Problem:
In your answer, reproduce exactly the lines from the beginning of the listing below through the one containing "Given: Open the blend mode 正常 dropdown", and only those lines.

Data section:
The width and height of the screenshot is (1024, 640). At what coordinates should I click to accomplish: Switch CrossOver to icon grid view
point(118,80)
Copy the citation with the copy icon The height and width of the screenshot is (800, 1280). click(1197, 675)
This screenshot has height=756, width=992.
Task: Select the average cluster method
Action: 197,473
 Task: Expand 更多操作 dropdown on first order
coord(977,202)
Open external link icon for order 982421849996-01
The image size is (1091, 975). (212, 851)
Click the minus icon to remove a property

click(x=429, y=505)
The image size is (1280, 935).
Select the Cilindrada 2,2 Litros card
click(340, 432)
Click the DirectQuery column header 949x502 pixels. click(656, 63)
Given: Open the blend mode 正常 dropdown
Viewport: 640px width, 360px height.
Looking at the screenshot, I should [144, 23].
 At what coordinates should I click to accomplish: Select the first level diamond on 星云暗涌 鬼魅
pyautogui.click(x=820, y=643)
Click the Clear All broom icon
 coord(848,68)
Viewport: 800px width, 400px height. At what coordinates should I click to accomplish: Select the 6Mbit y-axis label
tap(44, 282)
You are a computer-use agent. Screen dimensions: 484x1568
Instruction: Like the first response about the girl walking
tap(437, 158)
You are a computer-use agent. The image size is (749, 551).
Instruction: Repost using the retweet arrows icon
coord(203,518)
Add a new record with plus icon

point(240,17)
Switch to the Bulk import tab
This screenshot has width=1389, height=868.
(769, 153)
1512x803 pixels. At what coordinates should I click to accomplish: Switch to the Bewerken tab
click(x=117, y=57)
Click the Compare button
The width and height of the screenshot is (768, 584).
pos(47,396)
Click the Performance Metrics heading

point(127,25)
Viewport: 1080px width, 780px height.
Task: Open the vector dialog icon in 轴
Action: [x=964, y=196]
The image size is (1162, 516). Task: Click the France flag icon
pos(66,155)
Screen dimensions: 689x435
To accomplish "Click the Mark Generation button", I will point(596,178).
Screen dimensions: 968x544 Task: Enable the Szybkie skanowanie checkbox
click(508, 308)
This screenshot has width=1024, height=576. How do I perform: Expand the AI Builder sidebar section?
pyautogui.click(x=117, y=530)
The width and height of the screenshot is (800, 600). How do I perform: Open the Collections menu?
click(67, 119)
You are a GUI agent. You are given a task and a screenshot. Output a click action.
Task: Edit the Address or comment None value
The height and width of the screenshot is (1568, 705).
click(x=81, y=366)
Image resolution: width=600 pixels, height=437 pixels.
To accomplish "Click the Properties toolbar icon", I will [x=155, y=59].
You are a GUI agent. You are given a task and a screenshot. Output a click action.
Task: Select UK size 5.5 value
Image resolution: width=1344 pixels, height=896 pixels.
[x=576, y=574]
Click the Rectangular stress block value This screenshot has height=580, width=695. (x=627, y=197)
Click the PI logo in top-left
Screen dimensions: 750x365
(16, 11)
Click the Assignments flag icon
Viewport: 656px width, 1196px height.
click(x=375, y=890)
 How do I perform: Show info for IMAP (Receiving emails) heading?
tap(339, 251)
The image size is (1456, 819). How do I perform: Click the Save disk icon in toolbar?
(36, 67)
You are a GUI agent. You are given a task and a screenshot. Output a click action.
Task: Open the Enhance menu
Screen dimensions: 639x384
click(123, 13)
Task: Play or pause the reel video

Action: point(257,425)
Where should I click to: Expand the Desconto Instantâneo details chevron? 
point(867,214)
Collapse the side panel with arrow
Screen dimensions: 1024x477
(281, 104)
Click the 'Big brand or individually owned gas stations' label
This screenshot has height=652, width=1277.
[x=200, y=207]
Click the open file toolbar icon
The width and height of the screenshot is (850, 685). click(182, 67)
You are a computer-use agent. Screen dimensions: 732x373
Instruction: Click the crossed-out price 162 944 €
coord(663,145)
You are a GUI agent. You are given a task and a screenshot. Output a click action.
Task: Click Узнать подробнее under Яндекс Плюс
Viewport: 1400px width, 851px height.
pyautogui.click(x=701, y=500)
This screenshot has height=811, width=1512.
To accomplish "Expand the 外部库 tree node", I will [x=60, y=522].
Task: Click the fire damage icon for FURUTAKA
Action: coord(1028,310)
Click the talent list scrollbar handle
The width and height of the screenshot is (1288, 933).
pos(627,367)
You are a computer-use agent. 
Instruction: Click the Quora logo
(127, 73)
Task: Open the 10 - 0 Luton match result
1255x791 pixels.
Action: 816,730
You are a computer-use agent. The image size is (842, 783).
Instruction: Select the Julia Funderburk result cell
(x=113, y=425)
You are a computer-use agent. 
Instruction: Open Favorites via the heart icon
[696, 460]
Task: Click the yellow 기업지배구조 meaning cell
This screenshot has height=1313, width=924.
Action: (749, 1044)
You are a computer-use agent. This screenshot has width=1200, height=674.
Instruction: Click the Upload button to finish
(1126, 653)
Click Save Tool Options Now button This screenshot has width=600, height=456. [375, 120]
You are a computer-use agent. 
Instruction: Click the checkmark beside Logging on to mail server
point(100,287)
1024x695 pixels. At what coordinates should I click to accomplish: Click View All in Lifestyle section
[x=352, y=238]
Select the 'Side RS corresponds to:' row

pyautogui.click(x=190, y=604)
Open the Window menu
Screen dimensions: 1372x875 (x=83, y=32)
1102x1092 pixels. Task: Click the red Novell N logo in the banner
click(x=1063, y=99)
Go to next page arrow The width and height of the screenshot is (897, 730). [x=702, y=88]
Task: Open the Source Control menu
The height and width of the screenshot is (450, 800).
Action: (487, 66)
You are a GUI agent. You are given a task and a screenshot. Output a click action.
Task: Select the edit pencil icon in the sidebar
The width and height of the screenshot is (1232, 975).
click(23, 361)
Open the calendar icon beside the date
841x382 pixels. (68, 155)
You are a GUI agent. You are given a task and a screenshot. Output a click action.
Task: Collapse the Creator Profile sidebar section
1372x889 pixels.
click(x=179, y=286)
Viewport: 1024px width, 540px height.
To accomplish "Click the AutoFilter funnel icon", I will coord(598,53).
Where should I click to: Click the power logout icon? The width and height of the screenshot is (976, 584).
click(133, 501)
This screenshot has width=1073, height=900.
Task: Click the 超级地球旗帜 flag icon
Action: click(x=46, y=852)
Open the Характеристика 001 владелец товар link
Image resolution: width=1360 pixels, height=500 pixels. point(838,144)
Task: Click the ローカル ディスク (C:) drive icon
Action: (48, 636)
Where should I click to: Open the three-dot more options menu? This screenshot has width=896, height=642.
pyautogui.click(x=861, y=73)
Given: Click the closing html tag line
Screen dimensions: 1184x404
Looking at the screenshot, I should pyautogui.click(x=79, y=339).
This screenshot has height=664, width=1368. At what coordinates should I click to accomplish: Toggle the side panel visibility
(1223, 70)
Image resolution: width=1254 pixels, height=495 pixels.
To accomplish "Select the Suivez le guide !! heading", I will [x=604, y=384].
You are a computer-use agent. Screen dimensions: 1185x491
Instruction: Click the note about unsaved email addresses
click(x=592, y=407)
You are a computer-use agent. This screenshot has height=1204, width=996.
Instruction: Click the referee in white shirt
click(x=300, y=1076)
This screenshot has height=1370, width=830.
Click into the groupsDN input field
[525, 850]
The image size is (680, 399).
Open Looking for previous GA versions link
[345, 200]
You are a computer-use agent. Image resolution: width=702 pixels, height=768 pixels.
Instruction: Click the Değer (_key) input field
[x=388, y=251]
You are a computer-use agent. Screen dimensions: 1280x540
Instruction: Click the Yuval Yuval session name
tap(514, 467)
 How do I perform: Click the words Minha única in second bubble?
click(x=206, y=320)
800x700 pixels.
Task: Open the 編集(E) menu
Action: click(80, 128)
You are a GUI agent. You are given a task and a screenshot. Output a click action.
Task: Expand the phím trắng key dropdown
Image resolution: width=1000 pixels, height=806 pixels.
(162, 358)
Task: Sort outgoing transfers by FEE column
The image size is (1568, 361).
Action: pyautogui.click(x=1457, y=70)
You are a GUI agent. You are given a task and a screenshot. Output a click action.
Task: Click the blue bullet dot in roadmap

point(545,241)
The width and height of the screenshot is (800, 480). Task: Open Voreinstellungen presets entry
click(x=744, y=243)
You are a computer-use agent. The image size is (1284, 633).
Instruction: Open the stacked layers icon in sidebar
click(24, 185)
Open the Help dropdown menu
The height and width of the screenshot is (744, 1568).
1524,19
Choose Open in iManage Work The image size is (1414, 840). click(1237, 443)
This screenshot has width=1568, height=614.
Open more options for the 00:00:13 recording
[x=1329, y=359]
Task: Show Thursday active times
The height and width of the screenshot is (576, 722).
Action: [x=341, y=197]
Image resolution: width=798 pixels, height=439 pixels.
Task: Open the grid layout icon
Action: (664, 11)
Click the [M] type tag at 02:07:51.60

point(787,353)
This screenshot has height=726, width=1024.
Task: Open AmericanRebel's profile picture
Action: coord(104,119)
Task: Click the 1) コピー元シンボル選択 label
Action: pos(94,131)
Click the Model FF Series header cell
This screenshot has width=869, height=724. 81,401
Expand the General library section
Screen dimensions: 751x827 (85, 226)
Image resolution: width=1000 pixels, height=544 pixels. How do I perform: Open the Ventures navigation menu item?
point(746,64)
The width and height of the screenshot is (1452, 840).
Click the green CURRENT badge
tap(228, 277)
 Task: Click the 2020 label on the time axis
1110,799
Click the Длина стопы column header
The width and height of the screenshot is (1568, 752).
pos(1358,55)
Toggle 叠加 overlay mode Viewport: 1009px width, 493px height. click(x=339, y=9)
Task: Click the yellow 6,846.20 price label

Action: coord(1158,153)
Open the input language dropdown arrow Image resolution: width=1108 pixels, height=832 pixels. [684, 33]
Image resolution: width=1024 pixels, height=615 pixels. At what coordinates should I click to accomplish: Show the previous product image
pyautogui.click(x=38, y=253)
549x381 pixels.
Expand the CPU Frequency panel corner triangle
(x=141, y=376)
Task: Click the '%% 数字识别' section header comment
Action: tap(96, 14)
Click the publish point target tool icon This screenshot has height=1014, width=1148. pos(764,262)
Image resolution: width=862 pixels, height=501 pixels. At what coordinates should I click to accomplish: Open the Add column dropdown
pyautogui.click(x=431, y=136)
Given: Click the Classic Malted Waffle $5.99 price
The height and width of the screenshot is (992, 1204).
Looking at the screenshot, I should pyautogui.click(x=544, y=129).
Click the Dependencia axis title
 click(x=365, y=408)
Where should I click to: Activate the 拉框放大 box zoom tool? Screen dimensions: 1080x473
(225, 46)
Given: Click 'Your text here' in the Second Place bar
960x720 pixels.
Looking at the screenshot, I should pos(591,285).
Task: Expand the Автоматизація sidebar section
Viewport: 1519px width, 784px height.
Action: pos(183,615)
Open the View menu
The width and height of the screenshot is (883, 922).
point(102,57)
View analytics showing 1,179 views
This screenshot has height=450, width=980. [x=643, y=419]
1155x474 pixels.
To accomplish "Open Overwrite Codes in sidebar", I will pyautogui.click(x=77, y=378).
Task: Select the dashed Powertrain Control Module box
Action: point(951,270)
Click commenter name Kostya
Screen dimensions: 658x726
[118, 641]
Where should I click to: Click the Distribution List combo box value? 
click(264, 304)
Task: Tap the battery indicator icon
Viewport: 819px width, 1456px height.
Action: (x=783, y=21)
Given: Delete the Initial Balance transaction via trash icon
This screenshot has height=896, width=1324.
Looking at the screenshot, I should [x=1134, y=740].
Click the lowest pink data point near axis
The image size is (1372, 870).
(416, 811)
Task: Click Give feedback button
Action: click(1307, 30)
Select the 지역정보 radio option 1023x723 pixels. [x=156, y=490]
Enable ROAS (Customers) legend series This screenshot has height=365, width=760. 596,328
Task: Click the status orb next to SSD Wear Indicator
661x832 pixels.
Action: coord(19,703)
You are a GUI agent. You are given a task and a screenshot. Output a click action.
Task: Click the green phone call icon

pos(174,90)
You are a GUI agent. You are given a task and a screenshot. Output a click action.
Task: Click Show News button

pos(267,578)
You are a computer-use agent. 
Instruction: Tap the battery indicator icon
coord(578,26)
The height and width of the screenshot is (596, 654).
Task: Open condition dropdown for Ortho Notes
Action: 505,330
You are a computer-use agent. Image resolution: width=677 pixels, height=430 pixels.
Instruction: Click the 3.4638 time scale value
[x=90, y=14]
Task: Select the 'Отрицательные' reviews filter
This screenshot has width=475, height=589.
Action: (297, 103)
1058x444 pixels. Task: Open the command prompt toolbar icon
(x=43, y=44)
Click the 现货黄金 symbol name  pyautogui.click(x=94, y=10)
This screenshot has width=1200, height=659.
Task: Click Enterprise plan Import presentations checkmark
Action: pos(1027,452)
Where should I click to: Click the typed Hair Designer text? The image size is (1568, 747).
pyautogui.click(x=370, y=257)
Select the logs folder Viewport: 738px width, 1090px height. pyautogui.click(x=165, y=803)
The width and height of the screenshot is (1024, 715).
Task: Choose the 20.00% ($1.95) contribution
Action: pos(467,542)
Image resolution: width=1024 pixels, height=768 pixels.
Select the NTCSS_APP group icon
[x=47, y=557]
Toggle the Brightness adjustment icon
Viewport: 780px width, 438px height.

Your response:
The width and height of the screenshot is (1024, 640). At what coordinates should I click to accomplish: Switch CrossOver to icon grid view
point(118,80)
Copy the citation with the copy icon The height and width of the screenshot is (800, 1280). click(1197, 675)
This screenshot has height=756, width=992.
Task: Select the average cluster method
Action: 197,473
 Task: Expand 更多操作 dropdown on first order
coord(977,202)
Open external link icon for order 982421849996-01
The image size is (1091, 975). (212, 851)
Click the minus icon to remove a property

click(x=429, y=505)
The image size is (1280, 935).
Select the Cilindrada 2,2 Litros card
click(340, 432)
Click the DirectQuery column header 949x502 pixels. click(656, 63)
Given: Open the blend mode 正常 dropdown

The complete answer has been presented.